● **YOUR GOAL**:
Up to and including the line with "Task: Click the hamburger menu icon", restate the records below word for word, beginning with their first line.

● **EXTRACTED MATERIAL**:
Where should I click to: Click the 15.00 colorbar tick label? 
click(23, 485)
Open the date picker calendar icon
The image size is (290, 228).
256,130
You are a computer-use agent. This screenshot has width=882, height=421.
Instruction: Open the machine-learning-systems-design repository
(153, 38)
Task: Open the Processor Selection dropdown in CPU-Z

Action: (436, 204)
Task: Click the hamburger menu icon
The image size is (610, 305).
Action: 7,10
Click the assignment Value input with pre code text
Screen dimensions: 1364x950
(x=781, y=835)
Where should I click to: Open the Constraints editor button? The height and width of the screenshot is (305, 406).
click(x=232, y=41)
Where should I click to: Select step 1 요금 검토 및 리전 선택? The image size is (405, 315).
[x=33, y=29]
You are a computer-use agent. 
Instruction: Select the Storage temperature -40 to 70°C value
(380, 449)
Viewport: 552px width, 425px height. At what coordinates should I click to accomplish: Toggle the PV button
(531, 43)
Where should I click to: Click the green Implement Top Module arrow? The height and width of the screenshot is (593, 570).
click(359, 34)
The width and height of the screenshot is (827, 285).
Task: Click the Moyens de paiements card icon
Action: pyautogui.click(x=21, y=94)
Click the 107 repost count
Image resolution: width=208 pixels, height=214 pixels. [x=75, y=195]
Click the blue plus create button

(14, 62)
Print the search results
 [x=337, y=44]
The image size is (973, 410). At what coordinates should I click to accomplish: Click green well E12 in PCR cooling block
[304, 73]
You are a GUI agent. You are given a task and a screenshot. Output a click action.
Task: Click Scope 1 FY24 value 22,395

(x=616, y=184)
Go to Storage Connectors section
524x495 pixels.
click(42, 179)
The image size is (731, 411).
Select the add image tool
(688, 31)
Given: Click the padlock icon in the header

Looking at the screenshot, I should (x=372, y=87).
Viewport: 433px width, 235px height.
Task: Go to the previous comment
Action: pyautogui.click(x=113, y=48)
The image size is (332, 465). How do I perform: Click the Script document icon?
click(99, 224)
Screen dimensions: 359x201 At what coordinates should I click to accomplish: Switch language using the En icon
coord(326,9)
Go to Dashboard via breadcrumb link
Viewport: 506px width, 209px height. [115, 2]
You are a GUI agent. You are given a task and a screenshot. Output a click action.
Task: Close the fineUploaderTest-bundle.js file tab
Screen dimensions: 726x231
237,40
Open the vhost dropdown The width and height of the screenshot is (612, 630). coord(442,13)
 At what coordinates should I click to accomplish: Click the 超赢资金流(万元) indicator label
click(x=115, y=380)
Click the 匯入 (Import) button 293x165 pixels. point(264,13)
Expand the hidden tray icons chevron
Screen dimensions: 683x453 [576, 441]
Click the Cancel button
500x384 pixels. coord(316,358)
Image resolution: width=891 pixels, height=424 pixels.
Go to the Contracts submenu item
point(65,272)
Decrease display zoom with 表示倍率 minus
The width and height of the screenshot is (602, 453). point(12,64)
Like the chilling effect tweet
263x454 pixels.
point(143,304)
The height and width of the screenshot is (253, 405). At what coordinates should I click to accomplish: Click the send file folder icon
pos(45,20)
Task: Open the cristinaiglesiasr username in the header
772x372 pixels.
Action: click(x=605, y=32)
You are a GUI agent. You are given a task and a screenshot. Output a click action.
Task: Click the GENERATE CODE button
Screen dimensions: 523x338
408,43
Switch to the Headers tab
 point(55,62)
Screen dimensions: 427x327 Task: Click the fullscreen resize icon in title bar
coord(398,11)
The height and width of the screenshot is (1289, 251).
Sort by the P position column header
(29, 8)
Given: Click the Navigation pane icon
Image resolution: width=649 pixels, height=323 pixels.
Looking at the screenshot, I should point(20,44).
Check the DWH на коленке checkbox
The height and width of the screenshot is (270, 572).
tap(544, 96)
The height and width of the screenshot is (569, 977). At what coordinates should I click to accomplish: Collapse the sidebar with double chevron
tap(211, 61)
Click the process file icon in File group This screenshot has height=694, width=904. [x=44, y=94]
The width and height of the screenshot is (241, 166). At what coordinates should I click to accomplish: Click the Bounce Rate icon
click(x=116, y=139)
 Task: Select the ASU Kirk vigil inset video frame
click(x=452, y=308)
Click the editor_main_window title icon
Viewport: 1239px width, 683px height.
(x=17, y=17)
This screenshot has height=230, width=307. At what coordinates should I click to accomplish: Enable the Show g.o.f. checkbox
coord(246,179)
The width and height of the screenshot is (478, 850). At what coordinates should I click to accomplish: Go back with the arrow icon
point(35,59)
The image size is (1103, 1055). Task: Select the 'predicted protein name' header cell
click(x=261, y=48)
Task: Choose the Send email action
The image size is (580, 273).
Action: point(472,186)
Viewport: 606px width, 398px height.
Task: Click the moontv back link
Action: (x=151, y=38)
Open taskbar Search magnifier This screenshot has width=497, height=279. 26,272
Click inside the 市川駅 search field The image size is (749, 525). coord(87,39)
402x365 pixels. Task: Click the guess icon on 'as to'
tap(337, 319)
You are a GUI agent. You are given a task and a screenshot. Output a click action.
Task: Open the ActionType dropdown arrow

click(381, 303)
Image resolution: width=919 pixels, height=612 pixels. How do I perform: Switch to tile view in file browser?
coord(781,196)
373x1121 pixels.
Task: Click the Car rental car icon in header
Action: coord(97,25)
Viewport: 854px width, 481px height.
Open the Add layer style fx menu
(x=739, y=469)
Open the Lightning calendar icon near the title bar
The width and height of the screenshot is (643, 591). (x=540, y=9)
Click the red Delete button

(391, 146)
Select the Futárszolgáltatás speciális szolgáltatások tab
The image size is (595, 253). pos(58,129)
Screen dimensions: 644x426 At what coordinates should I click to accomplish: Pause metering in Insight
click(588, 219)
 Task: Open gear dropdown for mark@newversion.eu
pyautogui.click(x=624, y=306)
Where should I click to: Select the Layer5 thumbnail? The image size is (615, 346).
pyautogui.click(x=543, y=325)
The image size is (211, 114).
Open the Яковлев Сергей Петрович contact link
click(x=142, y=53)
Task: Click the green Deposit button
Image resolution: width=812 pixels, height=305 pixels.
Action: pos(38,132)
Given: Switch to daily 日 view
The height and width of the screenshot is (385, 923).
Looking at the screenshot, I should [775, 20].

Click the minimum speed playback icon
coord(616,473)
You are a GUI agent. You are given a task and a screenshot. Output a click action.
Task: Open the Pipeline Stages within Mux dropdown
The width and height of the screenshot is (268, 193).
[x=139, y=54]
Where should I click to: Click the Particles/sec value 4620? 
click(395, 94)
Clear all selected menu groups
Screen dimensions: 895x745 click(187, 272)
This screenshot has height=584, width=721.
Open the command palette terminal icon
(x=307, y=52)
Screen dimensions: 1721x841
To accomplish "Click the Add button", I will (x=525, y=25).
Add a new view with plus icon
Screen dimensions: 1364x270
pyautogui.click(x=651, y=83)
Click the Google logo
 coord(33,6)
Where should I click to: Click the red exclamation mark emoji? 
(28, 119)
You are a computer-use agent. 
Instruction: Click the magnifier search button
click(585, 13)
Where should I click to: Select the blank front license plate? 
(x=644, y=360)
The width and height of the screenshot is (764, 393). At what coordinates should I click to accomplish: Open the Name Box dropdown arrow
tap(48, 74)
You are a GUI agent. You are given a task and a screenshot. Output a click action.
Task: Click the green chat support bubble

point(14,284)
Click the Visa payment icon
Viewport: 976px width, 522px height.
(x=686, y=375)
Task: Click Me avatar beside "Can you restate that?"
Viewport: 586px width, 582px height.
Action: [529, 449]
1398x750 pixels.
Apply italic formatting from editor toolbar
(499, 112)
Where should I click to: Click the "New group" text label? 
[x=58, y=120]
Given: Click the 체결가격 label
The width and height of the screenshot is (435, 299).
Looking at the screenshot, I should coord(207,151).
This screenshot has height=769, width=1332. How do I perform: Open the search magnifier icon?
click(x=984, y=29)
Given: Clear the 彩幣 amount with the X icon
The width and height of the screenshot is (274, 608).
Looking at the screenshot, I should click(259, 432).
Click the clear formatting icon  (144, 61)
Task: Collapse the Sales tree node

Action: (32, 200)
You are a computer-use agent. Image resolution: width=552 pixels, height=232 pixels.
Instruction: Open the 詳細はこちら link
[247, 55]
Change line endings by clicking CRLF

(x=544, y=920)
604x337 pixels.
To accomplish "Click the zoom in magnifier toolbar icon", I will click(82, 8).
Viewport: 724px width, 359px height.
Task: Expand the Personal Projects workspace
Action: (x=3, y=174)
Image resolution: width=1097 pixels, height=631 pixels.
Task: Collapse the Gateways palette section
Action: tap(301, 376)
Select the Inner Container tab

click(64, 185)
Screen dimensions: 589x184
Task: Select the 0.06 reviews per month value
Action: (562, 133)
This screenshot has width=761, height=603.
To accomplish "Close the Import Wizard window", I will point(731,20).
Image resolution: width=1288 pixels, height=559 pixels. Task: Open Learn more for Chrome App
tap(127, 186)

● **RESULT FOR THIS EXERCISE**:
Where should I click to: Click the 15.00 colorbar tick label? 
click(23, 485)
Open the date picker calendar icon
The image size is (290, 228).
256,130
You are a computer-use agent. This screenshot has width=882, height=421.
Instruction: Open the machine-learning-systems-design repository
(153, 38)
Task: Open the Processor Selection dropdown in CPU-Z

Action: (436, 204)
Task: Click the hamburger menu icon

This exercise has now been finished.